───── Dataset records ─────

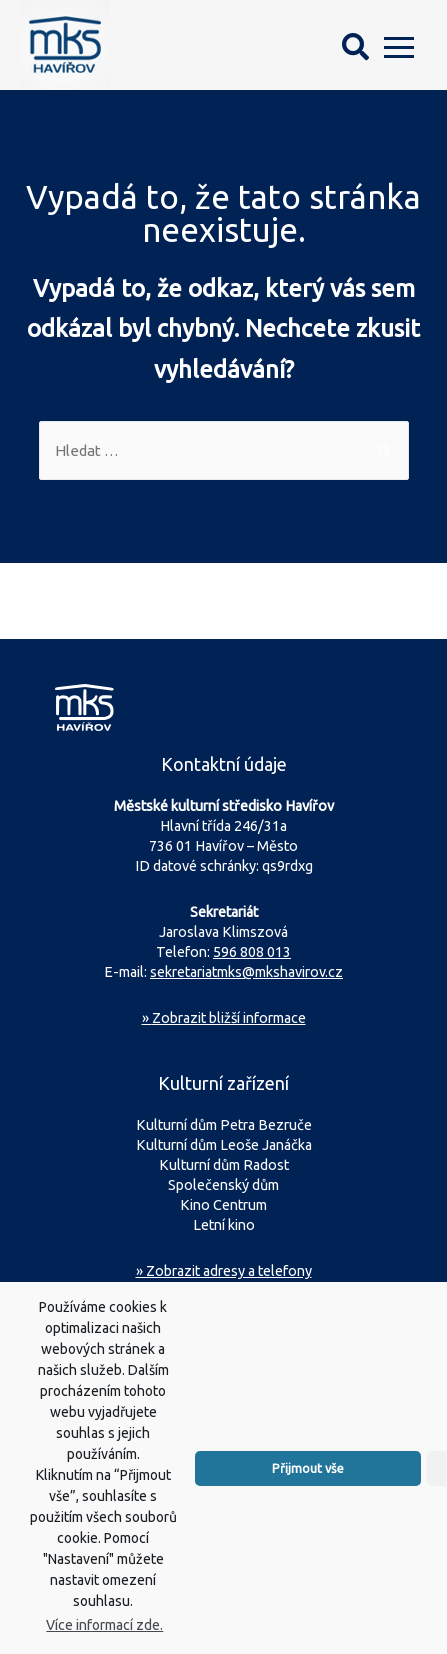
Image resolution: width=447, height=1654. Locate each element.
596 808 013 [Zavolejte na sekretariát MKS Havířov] (252, 952)
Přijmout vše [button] (308, 1487)
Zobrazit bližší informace (224, 1018)
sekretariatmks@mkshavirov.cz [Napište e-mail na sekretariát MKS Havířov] (246, 972)
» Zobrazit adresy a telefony (224, 1271)
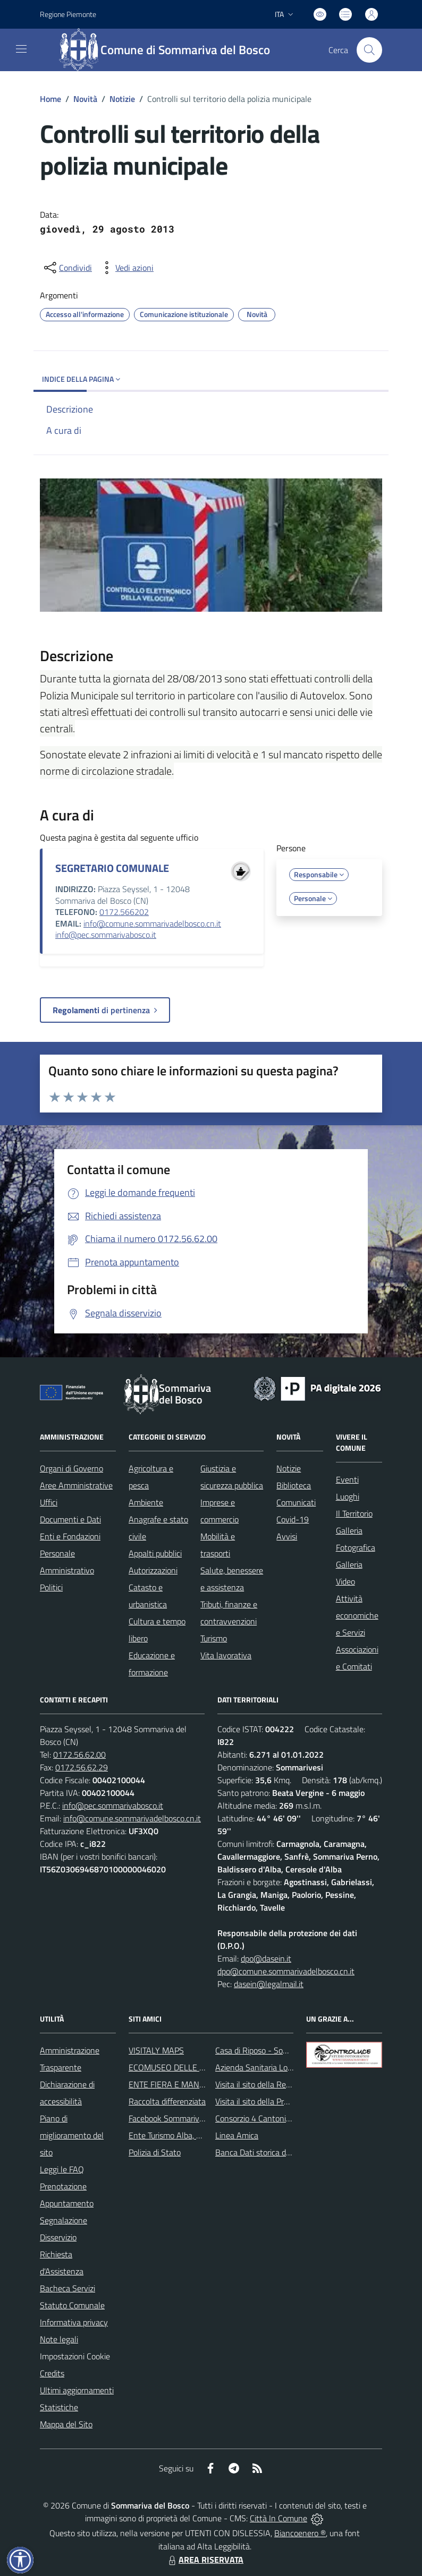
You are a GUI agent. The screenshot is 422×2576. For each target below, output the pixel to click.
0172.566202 (124, 911)
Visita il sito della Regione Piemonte (278, 2084)
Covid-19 (292, 1519)
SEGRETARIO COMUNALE (112, 868)
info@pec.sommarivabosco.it (105, 934)
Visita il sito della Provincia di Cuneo (278, 2101)
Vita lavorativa (225, 1655)
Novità (85, 98)
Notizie (122, 98)
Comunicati (296, 1502)
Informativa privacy (74, 2322)
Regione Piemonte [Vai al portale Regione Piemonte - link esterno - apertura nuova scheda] (68, 14)
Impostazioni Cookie (75, 2356)
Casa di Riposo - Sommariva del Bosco (282, 2050)
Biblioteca (293, 1485)
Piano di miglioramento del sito (72, 2135)
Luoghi (347, 1496)
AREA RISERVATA (204, 2559)
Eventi (347, 1479)
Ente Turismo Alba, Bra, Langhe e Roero (198, 2135)
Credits (52, 2373)
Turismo (213, 1638)
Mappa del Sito (66, 2424)
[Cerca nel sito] (369, 50)
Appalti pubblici (155, 1553)
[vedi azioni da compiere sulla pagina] (126, 267)
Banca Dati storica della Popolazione (279, 2152)
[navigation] (21, 48)
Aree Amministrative (76, 1485)
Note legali (59, 2339)
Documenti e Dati (70, 1519)
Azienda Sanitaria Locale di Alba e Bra (282, 2067)
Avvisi (286, 1536)
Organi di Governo (71, 1468)
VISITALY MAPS (156, 2050)
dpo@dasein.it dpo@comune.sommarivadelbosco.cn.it (286, 1965)
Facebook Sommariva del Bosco (184, 2118)
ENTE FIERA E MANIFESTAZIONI (187, 2084)
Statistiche (59, 2407)
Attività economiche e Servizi (357, 1615)
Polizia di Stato (155, 2152)
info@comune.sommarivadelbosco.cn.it (152, 923)
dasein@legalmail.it (268, 1984)
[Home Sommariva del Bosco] (170, 50)
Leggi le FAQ (62, 2169)
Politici (51, 1587)
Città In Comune (278, 2518)
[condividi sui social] (67, 267)
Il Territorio (354, 1513)
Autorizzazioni (153, 1570)
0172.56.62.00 (79, 1754)
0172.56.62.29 (81, 1767)
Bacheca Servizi (67, 2288)
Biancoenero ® (300, 2533)
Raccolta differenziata (167, 2101)
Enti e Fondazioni (70, 1536)
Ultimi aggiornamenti (77, 2390)
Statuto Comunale (72, 2305)
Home (50, 98)
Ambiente (146, 1502)
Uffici (48, 1502)
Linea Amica (236, 2135)
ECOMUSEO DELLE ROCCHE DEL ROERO (202, 2067)
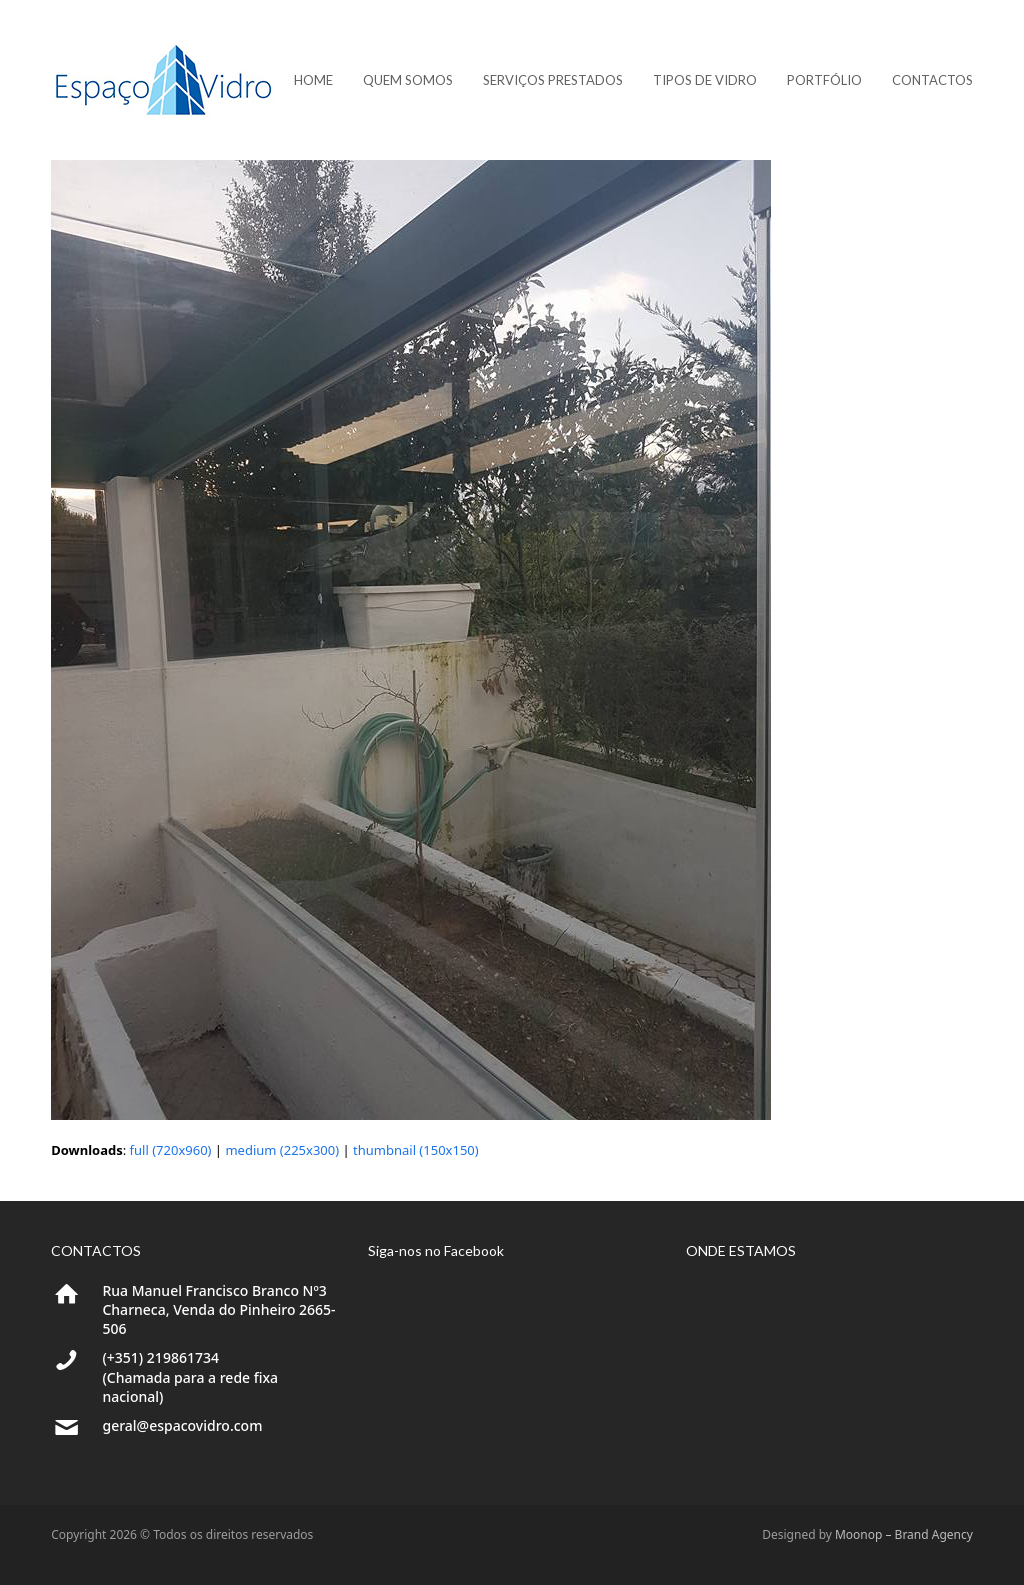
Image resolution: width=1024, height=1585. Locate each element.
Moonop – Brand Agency (904, 1534)
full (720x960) (171, 1150)
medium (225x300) (282, 1150)
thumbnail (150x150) (416, 1150)
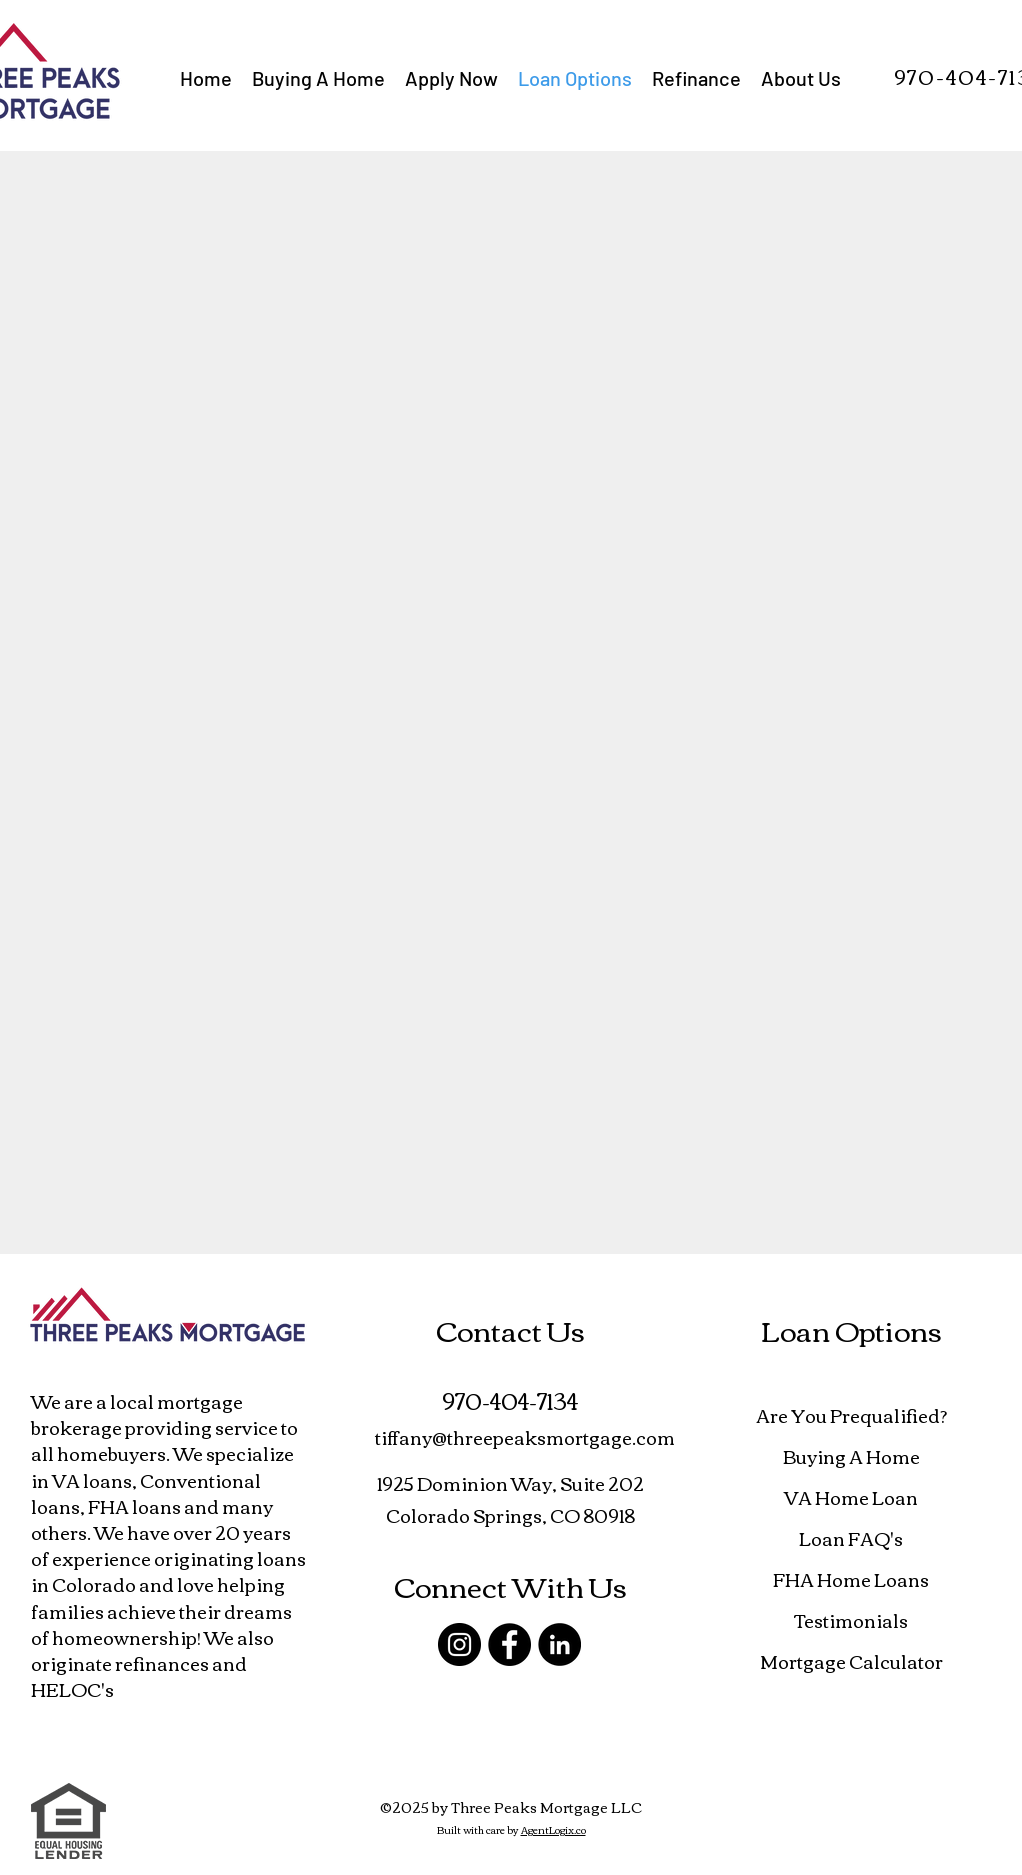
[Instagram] (459, 1644)
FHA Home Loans (851, 1579)
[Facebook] (509, 1644)
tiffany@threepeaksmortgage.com (525, 1437)
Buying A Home (851, 1456)
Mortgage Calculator (851, 1661)
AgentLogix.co (553, 1829)
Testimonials (851, 1620)
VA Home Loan (851, 1497)
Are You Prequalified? (851, 1415)
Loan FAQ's (851, 1538)
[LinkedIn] (559, 1644)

─────

Rewrite the listing above with "Locate each element" changed to "Find each element" wherever it occurs, keeping everything else the same. Leave out the pictures.

### Expected output
Image resolution: width=447, height=1654. Find each element.
596 808 013 [Zavolejte na sekretariát MKS Havířov] (252, 952)
Přijmout vše [button] (308, 1487)
Zobrazit bližší informace (224, 1018)
sekretariatmks@mkshavirov.cz [Napište e-mail na sekretariát MKS Havířov] (246, 972)
» Zobrazit adresy a telefony (224, 1271)
You are a GUI agent. The screenshot is 422×2576. For each target below, output the pixel to click.
0172.566202 (124, 911)
Visita il sito della Regione Piemonte (278, 2084)
Covid-19 (292, 1519)
SEGRETARIO COMUNALE (112, 868)
info@pec.sommarivabosco.it (105, 934)
Visita il sito della Provincia di Cuneo (278, 2101)
Vita lavorativa (225, 1655)
Novità (85, 98)
Notizie (122, 98)
Comunicati (296, 1502)
Informativa privacy (74, 2322)
Regione Piemonte [Vai al portale Regione Piemonte - link esterno - apertura nuova scheda] (68, 14)
Impostazioni Cookie (75, 2356)
Casa di Riposo - Sommariva del Bosco (282, 2050)
Biblioteca (293, 1485)
Piano di miglioramento del sito (72, 2135)
Luoghi (347, 1496)
AREA RISERVATA (204, 2559)
Eventi (347, 1479)
Ente Turismo Alba, Bra, Langhe e Roero (198, 2135)
Credits (52, 2373)
Turismo (213, 1638)
Mappa del Sito (66, 2424)
[Cerca nel sito] (369, 50)
Appalti pubblici (155, 1553)
[vedi azioni da compiere sulla pagina] (126, 267)
Banca Dati storica della Popolazione (279, 2152)
[navigation] (21, 48)
Aree Amministrative (76, 1485)
Note legali (59, 2339)
Documenti e Dati (70, 1519)
Azienda Sanitaria Locale di Alba e Bra (282, 2067)
Avvisi (286, 1536)
Organi di Governo (71, 1468)
VISITALY MAPS (156, 2050)
dpo@dasein.it dpo@comune.sommarivadelbosco.cn.it (286, 1965)
Facebook Sommariva del Bosco (184, 2118)
ENTE FIERA E MANIFESTAZIONI (187, 2084)
Statistiche (59, 2407)
Attività economiche e Servizi (357, 1615)
Polizia di Stato (155, 2152)
info@comune.sommarivadelbosco.cn.it (152, 923)
dasein@legalmail.it (268, 1984)
[Home Sommariva del Bosco] (170, 50)
Leggi le FAQ (62, 2169)
Politici (51, 1587)
Città In Comune (278, 2518)
[condividi sui social] (67, 267)
Il Territorio (354, 1513)
Autorizzazioni (153, 1570)
0172.56.62.00 (79, 1754)
0172.56.62.29 (81, 1767)
Bacheca Servizi (67, 2288)
Biancoenero ® (300, 2533)
Raccolta differenziata (167, 2101)
Enti e Fondazioni (70, 1536)
Ultimi aggiornamenti (77, 2390)
Statuto Comunale (72, 2305)
Home (50, 98)
Ambiente (146, 1502)
Uffici (48, 1502)
Linea Amica (236, 2135)
ECOMUSEO DELLE ROCCHE DEL ROERO (202, 2067)
Image resolution: width=1024, height=1585. Find each element.
Moonop – Brand Agency (904, 1534)
full (720x960) (171, 1150)
medium (225x300) (282, 1150)
thumbnail (150x150) (416, 1150)
[Instagram] (459, 1644)
FHA Home Loans (851, 1579)
[Facebook] (509, 1644)
tiffany@threepeaksmortgage.com (525, 1437)
Buying A Home (851, 1456)
Mortgage Calculator (851, 1661)
AgentLogix.co (553, 1829)
Testimonials (851, 1620)
VA Home Loan (851, 1497)
Are You Prequalified? (851, 1415)
Loan FAQ's (851, 1538)
[LinkedIn] (559, 1644)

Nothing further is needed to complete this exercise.